ASHIP-specific analysis demonstrates that VC is not similar across ASHIP regions. This can be related to factors like varying time points in initial cost coverage through health insurance funds,8 state level particularities in vaccination recommendations,18 and historical background leading to generally higher VC in states of former East-Germany.17 Since regional variations are not reflected in country-level VC estimates, subnational VC data are crucial for assessing a country’s progress toward disease elimination. Health insurance claims data permit the analysis not only on ASHIP region or federal state level, respectively, but even on district level (data not shown), thus demonstrating an additional advantage over SEE.
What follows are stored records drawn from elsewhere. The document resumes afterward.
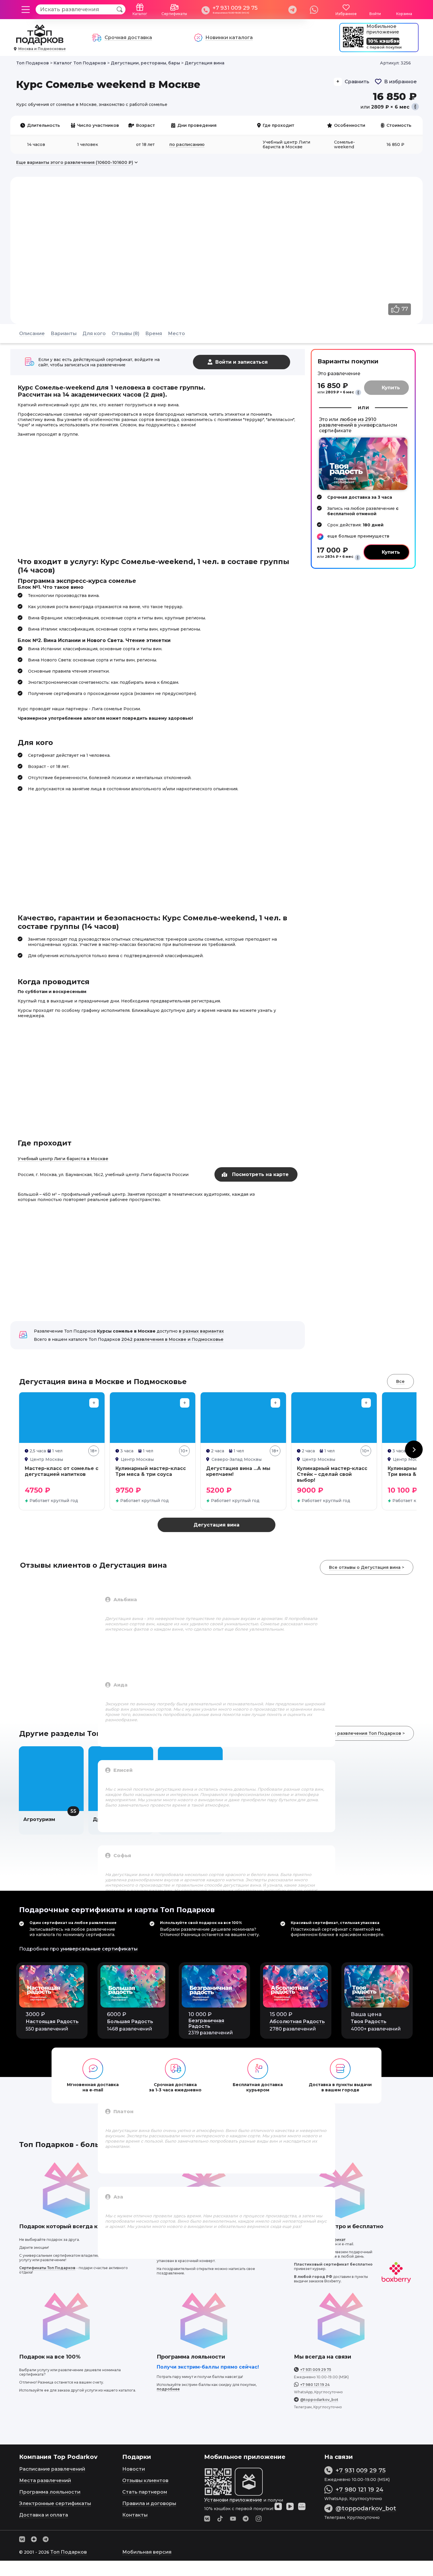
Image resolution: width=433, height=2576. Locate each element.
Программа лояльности (49, 2492)
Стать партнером (144, 2492)
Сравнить (357, 81)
More than half of all children in the investigated years of birth and ASHIP regions fulfilled the inclusion criteria for VC estimation. Children born in the investigated years of birth and ASHIPs represented more than two-thirds of all live births in Germany during 2004 and 2009. These figures let assume high representativeness of VC estimates for the studied years of birth and regions as well as for the population in Germany born during this period. Moreover, validation with primary data looks promising. However, health insurance claims data provides only information on statutorily health insured individuals. It is not clear whether children of a different status differ in VC. Data on this remaining group that is mostly privately health insured is sparse. As recommended vaccinations are usually also covered by private health insurances, we assume to a large degree similar VC of children who are not contained in ASHIP data. In this regard, the authors of a bivariate and multivariate analysis in a population-based cross-sectional study found no difference in proportions of undervaccinated children from statutorily and privately health insured parents.19 Our sampling method for the analysis of ASHIP data excludes individuals with potential suboptimal VC such as children who receive their first vaccination very late or children of parents who completely refuse vaccinations. In addition, mobile groups like Roma/Sinti populations that are difficult to be reached by standard immunization programs20 are also possibly underrepresented in our approach resulting in a potentially positive sampling bias and a slight VC overestimation.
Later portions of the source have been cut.